I Love You Phillip Morris
Con Bond: Jim Carrey and I Love You Phillip Morris break new ground beautifully.
Thursday, December 23, 2010
In I Love You Phillip Morris (no relation to the tobacco company), writer-directors Glenn Ficarra and John Requa pull off something that until now hasn’t been done in mainstream American cinema: A story where the two main characters are men in love with each other, and where that love is just a matter of fact, and not what the film is about.
Based on the barely believable life of a part-genius, part-hapless con man named Steven Russell (Jim Carrey), this film finds its focus on the fuzzy lines that separate identity, perception and deception, questioning how much we can ever know about a person, beyond what they themselves want us to know, and what we want to believe about them.
Thanks in no small part to the inimitable gifts of Carrey, who delivers one of the more inspired performances of his career, the end result is a tragicomic romp that at its best is beguiling, and only loses momentum when its main character suffers from that ironic bane of real life: getting what he wants.
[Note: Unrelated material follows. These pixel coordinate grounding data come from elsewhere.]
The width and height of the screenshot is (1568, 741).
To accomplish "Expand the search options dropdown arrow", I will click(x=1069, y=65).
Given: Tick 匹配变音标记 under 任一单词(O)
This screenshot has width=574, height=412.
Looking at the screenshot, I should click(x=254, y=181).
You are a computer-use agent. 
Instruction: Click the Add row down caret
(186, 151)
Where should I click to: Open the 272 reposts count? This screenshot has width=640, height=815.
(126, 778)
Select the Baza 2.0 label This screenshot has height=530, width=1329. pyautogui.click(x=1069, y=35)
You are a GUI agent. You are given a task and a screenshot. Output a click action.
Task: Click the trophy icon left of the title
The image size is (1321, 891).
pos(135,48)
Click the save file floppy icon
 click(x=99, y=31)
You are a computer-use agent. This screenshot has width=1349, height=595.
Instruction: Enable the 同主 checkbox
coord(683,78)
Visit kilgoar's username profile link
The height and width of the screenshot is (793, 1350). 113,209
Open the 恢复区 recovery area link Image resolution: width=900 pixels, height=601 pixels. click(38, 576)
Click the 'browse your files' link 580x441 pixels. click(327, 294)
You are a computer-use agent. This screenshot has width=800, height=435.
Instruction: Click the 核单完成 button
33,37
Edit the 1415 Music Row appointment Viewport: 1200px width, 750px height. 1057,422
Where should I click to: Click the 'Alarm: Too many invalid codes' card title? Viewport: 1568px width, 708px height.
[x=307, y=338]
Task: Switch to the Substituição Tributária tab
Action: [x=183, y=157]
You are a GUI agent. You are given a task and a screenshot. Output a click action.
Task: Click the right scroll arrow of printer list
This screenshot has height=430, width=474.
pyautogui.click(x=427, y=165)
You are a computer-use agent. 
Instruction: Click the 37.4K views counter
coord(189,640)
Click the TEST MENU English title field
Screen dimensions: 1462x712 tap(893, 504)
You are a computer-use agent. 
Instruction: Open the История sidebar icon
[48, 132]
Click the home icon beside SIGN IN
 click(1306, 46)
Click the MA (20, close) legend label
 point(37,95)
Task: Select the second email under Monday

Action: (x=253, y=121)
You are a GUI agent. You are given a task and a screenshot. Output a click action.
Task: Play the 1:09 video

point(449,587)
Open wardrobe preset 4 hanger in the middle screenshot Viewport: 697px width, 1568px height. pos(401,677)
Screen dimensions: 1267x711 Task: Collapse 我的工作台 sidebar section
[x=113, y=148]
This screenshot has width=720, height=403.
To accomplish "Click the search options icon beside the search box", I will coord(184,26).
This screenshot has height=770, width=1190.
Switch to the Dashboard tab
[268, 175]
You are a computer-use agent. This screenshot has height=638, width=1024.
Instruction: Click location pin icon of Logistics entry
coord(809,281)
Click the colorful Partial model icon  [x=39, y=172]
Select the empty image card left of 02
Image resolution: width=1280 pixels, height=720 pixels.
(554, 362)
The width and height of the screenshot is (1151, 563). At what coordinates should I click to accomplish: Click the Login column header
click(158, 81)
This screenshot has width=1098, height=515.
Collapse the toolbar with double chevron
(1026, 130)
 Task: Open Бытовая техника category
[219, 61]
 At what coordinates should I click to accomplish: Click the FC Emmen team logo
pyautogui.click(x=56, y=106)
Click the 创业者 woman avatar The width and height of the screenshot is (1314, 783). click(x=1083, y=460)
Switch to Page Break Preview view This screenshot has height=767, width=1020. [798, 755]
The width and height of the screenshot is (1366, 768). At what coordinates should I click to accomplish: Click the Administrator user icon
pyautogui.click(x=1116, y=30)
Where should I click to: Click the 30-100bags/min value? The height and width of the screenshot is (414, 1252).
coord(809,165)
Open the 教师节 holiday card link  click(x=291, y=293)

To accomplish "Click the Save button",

For Steven, the wanting starts early. When he is just a boy, his parents inform him that he is adopted, and that his biological mother traded him for a bag of cash in a hospital parking lot. Crushed, Steven vows from then on to be the best person he can be. As an adult, he becomes a small town police officerand plays the organ at church on Sundays. He has a daughter who dotes on him and a loving, pretty wife named Debbie (Leslie Mann) whom he makes love to with his pajamas on.
We then learn that Steven is not to be trusted: He tells Debbie that he has discovered the identity of his biological mother, and that he only became a police officer for the access to records.
When he ends up at his mother’s door, in uniform, she reflexively denies any knowledge of his existence. Dejected, Steven skulks back to his patrol car with her welcome mat in his hands, a deft comic touch to a heartbreaking moment, a strategy that Ficarra and Requa use with great success throughout the film.
Thrown off the rails of predictable small town life, Steven spins off into the unknown, and the movie unfolds in a rapid succession of revelations: He quits the force, moves his family to Texas, is involved in an almost deadly car accident, after which he sets out to live his life as his true self – no more lies.
He finally comes out to his family that he gay, and his true self takes him to mid-80s Miami, where he embraces a flamboyant lifestyle that his job as a mid-level corporate salesman can’t possibly pay for. So begins his life of crime, engaging in types of “victimless” fraud (insurance, credit card, etc.).
This is where the film really gets fun: As we watch Steven spin his web of deceptions, it is clear that after living a lie for so many years that he can make anyone believe he is just about anything.
What he can’t seem to do is cover his tracks, and his next stop takes him to a Texas penitentiary, which is where he meets the love of his life, a soft-spoken, blue-eyed Phillip Morris (Ewan Macgregor). A jailhouse romance ensues, and it is a credit to the actors and directors that the relationship feels not only natural, but real.
This is, however, where the film slows: Now that we have some idea of who Steven is, and can see that he has found the love and acceptance he spent his whole life seeking, it feels like the story loses its pull. Steven, for his part, makes up for it by pushing. Though he promises Phillip that he will keep things legal, he can’t resist what comes so easily, conducting a string of cons that are increasingly audacious, genius and downright insane. From here the film stays entertaining to the end, and watching Steven pull off a final, nearly fatal ruse is in itself worth the price of admission.
Adapted from a book by former Houston Chronicle reporter Steve McVicker, Phillip Morris marks the directorial debut of Ficarra and Requa (whose previous credits include scripting Bad Santa), and they have done well to take a story that is not inherently cinematic and turn it into what is ultimately a provocative, jaw-dropping spectacle.
Ficarra and Requa employ shots of drifting clouds as a repeated motif in Phillip Morris, and fittingly, we can make of them what we want. What stuck with me, long after the credits rolled, was that people, like clouds, are mutable bodies composed of immutable elements, and no matter what shape we see in them, their essence remains unchangeable.